Et de manière plus générale, le jeu semble souffrir d’un manque de finition comme un témoigne un héros qui monte et descend les escaliers n’importe comment. Ou encore concernant les ennemis, sans être des ânes, se ne sont pas des lumières non plus, il reste donc facile de faire du bruit ou d’en éliminer quelques-uns à tour de rôle sans alerter personne. Ou alors il faut vraiment agir en face d’eux. Pour ce qui est des graphismes, les décors sombres et gris aident beaucoup à l’ambiance mais la PS2 a quand même vu défilé de plus jolies choses.
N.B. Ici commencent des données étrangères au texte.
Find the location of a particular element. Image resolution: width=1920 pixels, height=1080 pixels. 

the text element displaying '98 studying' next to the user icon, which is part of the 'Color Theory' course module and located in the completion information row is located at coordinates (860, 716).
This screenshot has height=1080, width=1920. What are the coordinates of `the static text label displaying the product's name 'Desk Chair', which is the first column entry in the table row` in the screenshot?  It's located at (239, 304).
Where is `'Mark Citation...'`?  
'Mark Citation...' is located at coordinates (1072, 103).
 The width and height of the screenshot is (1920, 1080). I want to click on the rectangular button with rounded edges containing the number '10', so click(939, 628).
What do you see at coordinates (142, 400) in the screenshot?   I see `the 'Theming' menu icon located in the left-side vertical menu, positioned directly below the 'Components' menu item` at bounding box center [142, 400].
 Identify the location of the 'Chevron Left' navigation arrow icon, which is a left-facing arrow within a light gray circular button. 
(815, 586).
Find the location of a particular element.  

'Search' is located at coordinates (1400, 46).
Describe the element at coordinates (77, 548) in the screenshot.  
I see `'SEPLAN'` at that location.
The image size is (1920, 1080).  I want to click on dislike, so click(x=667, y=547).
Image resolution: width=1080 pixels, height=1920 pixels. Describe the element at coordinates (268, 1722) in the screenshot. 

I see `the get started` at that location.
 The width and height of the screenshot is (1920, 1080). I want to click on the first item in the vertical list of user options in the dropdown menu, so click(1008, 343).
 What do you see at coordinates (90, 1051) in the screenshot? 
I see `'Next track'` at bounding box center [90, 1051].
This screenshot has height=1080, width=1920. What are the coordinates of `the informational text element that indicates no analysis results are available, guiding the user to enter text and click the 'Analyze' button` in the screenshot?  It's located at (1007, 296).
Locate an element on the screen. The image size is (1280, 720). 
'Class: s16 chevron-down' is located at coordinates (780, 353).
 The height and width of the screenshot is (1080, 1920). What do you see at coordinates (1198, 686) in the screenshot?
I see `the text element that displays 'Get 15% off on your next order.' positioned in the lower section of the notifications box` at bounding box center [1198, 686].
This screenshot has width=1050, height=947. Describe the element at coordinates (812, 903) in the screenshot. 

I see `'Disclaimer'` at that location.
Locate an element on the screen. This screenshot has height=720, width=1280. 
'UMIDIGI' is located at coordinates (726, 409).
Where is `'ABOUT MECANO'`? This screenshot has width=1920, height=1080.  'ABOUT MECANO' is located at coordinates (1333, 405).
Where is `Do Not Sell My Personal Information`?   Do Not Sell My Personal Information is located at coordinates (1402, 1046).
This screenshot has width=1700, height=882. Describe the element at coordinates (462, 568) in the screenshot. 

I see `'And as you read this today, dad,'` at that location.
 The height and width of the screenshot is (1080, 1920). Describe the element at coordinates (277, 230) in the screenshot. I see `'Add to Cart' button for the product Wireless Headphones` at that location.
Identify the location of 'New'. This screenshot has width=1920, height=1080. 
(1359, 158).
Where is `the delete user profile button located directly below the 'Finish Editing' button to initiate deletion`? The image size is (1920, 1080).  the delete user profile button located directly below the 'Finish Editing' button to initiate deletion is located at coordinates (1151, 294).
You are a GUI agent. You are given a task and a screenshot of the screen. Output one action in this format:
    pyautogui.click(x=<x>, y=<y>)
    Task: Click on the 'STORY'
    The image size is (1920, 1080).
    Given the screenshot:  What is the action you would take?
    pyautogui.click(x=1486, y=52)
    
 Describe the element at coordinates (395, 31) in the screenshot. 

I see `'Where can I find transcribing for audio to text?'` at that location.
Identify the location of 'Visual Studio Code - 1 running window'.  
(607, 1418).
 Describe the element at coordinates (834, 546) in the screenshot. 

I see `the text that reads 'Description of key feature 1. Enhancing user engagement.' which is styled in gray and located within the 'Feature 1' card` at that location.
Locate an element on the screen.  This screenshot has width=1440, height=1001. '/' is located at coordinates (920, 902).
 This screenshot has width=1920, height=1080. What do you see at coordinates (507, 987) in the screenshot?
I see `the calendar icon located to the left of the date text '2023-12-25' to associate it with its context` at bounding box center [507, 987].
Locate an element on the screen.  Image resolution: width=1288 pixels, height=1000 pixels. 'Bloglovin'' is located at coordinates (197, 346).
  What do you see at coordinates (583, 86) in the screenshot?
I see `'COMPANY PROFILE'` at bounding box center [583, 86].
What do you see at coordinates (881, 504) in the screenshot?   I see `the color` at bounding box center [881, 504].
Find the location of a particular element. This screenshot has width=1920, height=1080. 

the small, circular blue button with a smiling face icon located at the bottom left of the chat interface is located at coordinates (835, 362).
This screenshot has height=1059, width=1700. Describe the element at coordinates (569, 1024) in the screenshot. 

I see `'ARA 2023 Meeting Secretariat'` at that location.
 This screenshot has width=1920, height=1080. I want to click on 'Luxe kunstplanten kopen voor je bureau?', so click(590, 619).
Ensuite le côté un peu cartoon des personnages, marque de fabrique de Free Radical (mais certes moins prononcé ici que dans Time Splitters) est un pari osé plutôt réussi comme le fait de proposer un héros à la dégaine de rat de laboratoire (au deux sens du terme tant le bonhomme est amoché au début) dans une histoire pleine de second degré finalement… Sinon, il est intéressant de signaler durant la même période la sortie de Psi-Ops au final assez similaire dans les thèmes abordés mais qui surpasse Second Sight sur pas mal de points, sauf celui du scénario bien sûr…

La conclusion de à propos du Jeu Vidéo : Second Sight [2004]

Bastien L.
72

Second Sight est un jeu d’action bénéficiant d’un scénario et d’une ambiance en béton et d’une utilisation judicieuse de pouvoirs psychiques mais le plat proposé par Free Radical manque cruellement de cuisson pour atteindre le délice parfait. Une expérience intéressante mais qui ne fait pas vraiment peur à la concurrence.